- Interactive map of Karla (Kose)
- Country: Estonia
- County: Harju County
- Parish: Kose Parish
- Time zone: UTC+2 (EET)
- • Summer (DST): UTC+3 (EEST)

= Karla, Kose Parish =

Village in Estonia

Karla is a village in Kose Parish, Harju County in northern Estonia.

First written record of the village is from 1241 in Danish landmeasuring book (Liber Census Daniae).

Before the Great Northern War (1700–1721) there were 3 villages in the current territory: Kirimäe (13 farms), Söönurme (3 farms) and Karla (17 farms). After the plague (1711) and robbers - there were only 6 families left.

In 1805, there was a Kose-Uuemõisa rebellion from the village farmers against landlords. One of the rebel leaders was Kõlli Toomas from Karla village.

In 1944, during the bombardment of Tallinn, one Russian bomber crashed between Vetka and Matsuhansu farm.

In 1949, by the order from the Soviet state, new kolkhoz was initiated in the village.

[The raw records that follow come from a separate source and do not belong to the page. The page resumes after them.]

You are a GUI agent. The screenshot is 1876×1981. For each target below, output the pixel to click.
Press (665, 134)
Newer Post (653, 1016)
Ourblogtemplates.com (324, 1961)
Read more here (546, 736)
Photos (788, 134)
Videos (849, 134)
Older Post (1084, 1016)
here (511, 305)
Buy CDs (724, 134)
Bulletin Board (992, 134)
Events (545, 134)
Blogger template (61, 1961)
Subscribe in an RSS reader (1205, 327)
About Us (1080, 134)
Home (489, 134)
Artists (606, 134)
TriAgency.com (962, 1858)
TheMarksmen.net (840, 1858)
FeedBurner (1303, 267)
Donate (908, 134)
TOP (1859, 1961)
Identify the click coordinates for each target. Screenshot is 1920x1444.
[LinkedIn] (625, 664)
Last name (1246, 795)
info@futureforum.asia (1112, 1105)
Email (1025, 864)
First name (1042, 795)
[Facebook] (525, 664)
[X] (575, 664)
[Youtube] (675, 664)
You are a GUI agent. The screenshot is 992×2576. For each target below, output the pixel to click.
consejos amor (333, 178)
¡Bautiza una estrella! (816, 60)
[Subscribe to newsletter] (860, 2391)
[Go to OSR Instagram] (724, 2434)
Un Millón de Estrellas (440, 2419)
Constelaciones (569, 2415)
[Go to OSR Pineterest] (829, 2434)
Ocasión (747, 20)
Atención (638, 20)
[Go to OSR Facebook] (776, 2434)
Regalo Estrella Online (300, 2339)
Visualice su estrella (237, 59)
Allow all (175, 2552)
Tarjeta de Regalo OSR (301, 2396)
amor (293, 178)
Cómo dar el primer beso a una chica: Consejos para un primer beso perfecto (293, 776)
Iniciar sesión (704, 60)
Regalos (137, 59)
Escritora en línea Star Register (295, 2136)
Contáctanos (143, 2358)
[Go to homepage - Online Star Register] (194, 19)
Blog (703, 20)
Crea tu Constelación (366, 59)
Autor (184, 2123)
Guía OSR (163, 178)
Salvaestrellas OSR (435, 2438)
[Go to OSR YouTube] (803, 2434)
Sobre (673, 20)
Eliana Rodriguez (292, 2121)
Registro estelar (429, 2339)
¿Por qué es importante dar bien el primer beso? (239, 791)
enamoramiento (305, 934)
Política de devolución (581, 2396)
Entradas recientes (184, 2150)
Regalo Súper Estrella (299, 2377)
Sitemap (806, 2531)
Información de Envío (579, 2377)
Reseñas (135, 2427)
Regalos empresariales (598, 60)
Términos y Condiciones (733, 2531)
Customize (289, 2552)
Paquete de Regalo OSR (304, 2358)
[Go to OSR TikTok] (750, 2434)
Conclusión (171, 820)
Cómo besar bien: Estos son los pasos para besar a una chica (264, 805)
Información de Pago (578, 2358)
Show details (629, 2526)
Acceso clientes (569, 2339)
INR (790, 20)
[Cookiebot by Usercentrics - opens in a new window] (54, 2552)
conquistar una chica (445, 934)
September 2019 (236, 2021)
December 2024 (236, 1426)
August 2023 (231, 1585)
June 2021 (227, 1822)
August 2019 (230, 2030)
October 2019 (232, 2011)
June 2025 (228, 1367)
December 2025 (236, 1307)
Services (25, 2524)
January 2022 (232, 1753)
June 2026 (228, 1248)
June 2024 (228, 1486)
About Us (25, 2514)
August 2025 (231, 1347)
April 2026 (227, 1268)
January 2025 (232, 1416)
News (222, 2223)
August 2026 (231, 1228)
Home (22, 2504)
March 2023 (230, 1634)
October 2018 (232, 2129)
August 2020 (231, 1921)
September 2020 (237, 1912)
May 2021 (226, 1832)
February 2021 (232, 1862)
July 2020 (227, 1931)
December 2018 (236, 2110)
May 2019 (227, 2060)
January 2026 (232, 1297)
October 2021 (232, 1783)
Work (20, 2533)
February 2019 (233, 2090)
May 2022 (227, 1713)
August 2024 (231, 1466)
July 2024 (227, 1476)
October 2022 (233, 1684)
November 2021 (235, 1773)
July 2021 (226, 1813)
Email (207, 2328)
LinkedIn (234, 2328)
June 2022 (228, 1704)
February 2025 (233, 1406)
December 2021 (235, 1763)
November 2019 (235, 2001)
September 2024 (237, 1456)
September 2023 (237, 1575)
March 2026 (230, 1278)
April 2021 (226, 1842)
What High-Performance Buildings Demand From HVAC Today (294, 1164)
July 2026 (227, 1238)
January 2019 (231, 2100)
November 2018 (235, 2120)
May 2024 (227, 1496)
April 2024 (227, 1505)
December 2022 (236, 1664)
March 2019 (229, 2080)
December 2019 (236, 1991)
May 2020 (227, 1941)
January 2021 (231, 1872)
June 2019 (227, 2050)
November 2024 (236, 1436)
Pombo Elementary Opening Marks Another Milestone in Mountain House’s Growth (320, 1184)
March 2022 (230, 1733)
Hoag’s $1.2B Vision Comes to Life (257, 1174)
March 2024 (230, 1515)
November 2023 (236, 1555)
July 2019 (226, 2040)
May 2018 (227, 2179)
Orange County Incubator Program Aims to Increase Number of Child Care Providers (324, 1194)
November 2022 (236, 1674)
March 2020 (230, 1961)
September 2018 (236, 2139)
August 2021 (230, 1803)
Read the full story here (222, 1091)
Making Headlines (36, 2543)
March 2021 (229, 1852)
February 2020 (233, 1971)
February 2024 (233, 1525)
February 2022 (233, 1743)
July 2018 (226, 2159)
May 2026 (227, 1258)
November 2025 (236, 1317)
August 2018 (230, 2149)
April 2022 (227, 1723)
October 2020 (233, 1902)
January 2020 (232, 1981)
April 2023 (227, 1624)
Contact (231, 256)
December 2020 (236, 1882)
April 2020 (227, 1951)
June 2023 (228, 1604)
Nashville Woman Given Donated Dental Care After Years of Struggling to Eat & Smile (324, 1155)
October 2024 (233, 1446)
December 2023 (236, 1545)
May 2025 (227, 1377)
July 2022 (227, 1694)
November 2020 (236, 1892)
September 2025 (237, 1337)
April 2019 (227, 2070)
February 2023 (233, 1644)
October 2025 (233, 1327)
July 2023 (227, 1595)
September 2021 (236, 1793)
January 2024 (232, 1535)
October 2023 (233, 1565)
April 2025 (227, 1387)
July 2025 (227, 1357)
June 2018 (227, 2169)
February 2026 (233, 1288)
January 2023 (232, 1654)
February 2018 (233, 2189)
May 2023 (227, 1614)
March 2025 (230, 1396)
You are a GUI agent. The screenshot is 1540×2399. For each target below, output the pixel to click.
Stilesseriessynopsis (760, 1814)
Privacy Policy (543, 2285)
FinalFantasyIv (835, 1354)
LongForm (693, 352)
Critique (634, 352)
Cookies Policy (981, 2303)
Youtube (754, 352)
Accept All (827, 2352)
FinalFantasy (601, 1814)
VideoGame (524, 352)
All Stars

After the re-independence of Republic of Estonia, in 1991, there was a local community movement to restore village history and traditions.

Nowadays, the village is mostly known for its horticultural farms and nurseries. Internationally most well-known is Roogoja Farm and family Kivistik (Clematis, grapes and vines) and their one of the most northern collection garden.